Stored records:
Start of Block

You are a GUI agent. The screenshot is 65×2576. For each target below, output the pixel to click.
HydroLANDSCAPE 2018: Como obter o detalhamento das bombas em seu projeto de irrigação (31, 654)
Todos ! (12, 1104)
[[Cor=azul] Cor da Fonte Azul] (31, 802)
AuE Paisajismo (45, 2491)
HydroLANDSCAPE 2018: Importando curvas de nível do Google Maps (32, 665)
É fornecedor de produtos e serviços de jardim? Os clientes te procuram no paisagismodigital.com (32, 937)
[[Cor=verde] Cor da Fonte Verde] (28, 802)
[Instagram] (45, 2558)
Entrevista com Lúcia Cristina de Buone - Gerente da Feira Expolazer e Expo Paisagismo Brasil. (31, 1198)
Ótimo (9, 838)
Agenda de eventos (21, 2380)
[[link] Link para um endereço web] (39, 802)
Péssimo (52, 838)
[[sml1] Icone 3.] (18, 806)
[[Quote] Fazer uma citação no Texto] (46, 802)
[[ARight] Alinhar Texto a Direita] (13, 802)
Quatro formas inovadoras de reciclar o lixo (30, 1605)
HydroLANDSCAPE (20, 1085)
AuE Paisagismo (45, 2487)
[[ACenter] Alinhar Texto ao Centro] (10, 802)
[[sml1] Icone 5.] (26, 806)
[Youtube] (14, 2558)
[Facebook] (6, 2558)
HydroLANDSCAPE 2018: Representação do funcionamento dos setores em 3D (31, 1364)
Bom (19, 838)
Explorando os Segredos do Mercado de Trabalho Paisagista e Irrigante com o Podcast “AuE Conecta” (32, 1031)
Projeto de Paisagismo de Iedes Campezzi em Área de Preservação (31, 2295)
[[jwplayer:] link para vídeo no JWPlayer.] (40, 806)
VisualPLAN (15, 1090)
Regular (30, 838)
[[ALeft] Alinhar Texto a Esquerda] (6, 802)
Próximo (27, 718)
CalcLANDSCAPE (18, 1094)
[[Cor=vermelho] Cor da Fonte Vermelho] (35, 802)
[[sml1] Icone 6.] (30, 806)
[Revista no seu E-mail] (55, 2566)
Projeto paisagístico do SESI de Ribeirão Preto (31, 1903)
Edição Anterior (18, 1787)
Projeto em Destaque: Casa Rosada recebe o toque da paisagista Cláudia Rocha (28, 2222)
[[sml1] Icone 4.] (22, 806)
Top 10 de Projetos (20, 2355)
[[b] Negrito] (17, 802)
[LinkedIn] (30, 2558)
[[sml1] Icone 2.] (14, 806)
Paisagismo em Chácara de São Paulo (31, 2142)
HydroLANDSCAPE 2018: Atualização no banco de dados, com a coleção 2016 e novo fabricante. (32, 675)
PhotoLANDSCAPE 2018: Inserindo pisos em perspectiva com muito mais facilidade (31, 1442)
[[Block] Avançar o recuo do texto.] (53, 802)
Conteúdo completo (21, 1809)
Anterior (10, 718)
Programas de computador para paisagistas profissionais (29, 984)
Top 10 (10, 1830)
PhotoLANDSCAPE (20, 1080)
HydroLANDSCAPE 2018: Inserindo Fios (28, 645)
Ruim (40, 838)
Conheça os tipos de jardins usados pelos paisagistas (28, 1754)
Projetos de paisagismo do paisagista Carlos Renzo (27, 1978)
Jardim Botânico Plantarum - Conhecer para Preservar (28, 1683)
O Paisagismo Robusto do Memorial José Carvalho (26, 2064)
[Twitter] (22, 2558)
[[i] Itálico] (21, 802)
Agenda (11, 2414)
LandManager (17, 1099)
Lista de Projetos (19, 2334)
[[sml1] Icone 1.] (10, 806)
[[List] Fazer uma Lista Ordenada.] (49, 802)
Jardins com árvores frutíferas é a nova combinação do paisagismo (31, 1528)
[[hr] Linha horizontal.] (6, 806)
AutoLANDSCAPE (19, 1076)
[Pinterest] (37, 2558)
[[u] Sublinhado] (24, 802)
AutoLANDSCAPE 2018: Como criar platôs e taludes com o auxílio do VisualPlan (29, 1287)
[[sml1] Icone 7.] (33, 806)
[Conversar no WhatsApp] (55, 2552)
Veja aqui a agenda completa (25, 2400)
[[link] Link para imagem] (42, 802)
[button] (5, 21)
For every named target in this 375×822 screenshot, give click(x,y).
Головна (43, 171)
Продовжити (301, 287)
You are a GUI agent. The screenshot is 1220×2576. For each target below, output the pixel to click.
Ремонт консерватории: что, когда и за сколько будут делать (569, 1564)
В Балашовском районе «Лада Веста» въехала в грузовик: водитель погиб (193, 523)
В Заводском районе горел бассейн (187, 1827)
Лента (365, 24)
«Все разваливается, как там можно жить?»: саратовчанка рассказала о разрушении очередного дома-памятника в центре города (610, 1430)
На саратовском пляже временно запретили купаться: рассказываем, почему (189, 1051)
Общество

End of Block

> [Exercise aim] Copy out each line of the data above, exactly, if it lies between the line holding "Lista de Projetos (19, 2334)" and the line holding "AutoLANDSCAPE (19, 1076)", inclusive; copy no other line.

> [Exercise result]
Lista de Projetos (19, 2334)
[[sml1] Icone 1.] (10, 806)
[[List] Fazer uma Lista Ordenada.] (49, 802)
Jardins com árvores frutíferas é a nova combinação do paisagismo (31, 1528)
[[hr] Linha horizontal.] (6, 806)
AutoLANDSCAPE (19, 1076)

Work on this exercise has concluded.